Easily Find Broken Links With Broken Link Checker
When you're reviewing generated HTML content, broken link's are the last thing you want. However, given the massive amount of documentation in modern projects, manually hunting for broken links isn't practical. So how do you deal with this problem?
Well, in the second part of the series, I'm introducing you to NPM's Broken Link Checker; a tool that finds broken links for you and saves your sanity. Don’t miss part one of the series which covered MarkdownLint.
In my current role as documentation lead at ownCloud. I'm responsible for the three core manuals, along with five supplemental manuals. These cover all aspects of installing, configuring, updating, and hardening ownCloud, as well as how to use it, and develop apps for it.

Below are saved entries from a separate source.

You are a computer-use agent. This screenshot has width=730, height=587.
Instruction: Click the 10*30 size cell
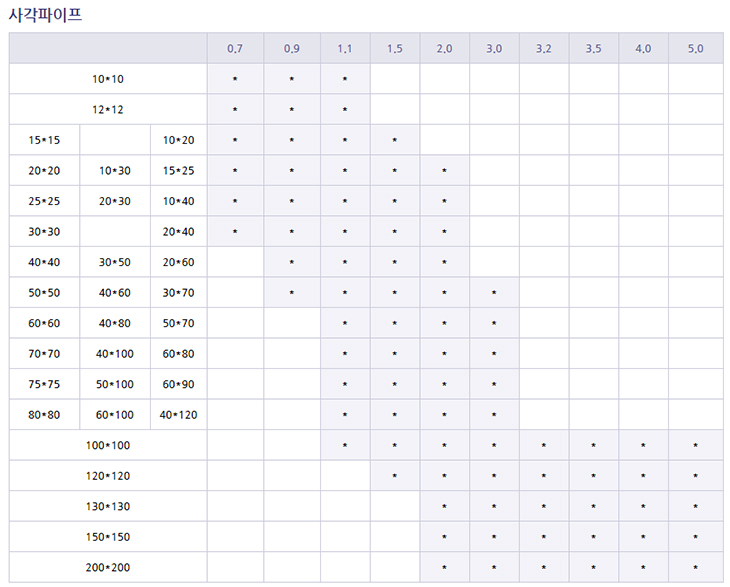click(x=115, y=171)
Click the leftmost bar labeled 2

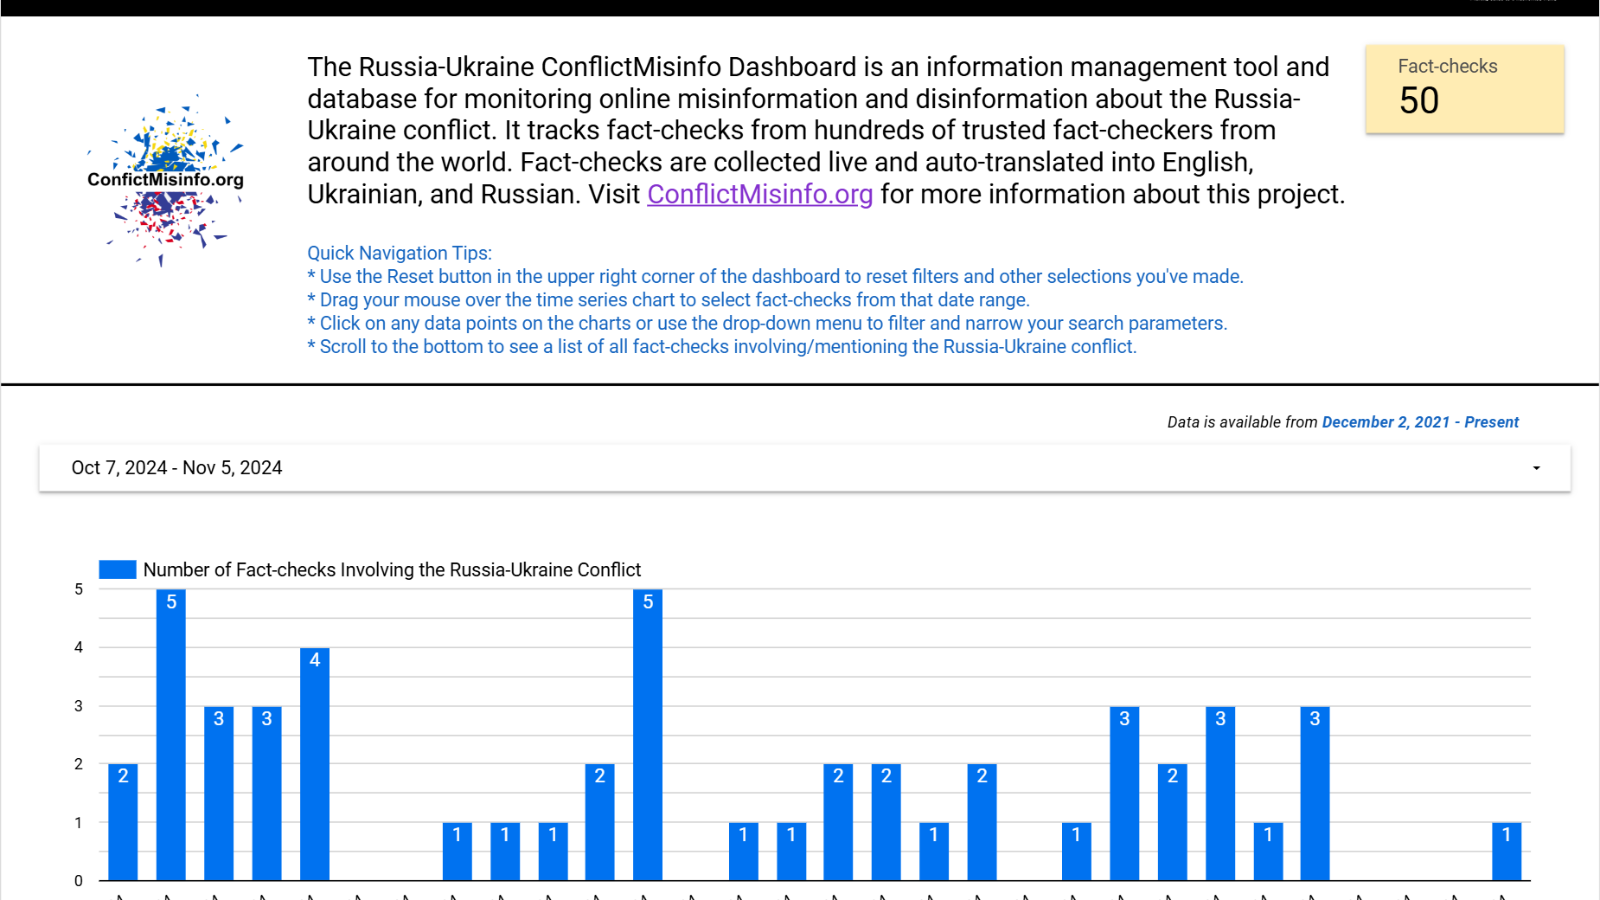(x=123, y=822)
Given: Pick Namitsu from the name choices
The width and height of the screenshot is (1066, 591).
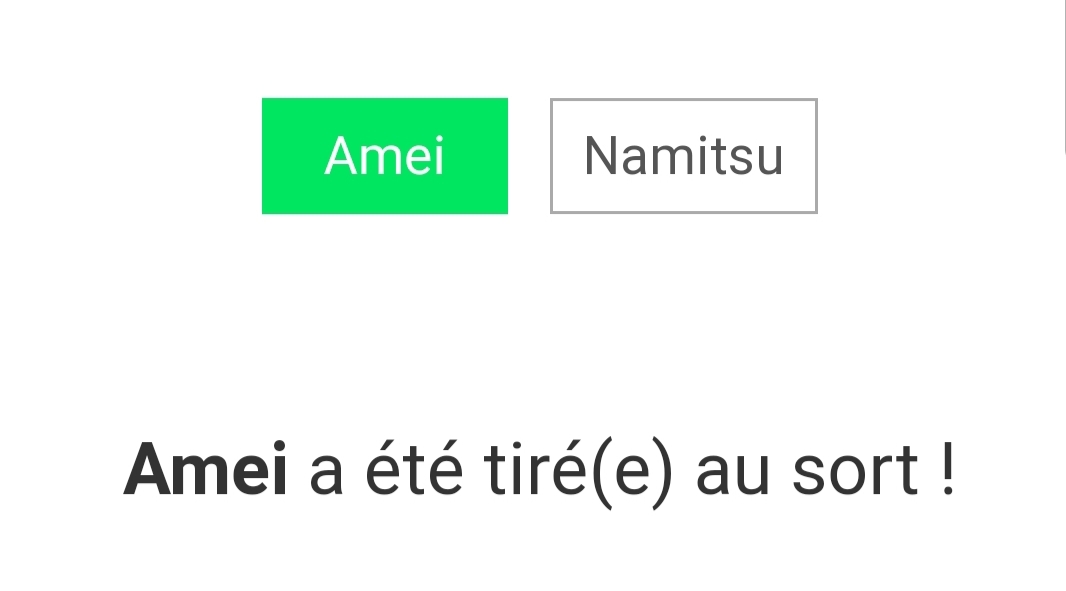Looking at the screenshot, I should pos(683,156).
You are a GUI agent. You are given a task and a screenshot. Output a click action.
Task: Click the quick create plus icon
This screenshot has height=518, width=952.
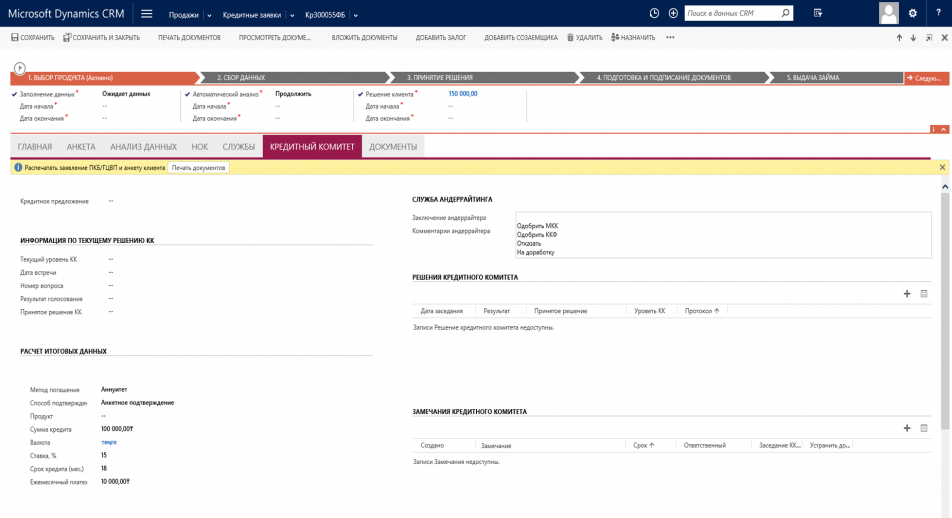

In addition, most of these manuals have three versions actively available at any one time; there's the latest version, plus two prior versions.
As you can imagine, there's no way that one person could keep track of all the links, whether internal or external in a documentation base so large. So good luck trying to ensure that every link works — before a customer or client does.
As a result I, naturally, started looking for an automatable solution, something that can run at build time, in a Git commit hook, or manually, as and when needed. As is so often the case, Google (or another search engine, such as DuckDuckGo) was my friend, as I came across NPM's Broken Link Checker (blc).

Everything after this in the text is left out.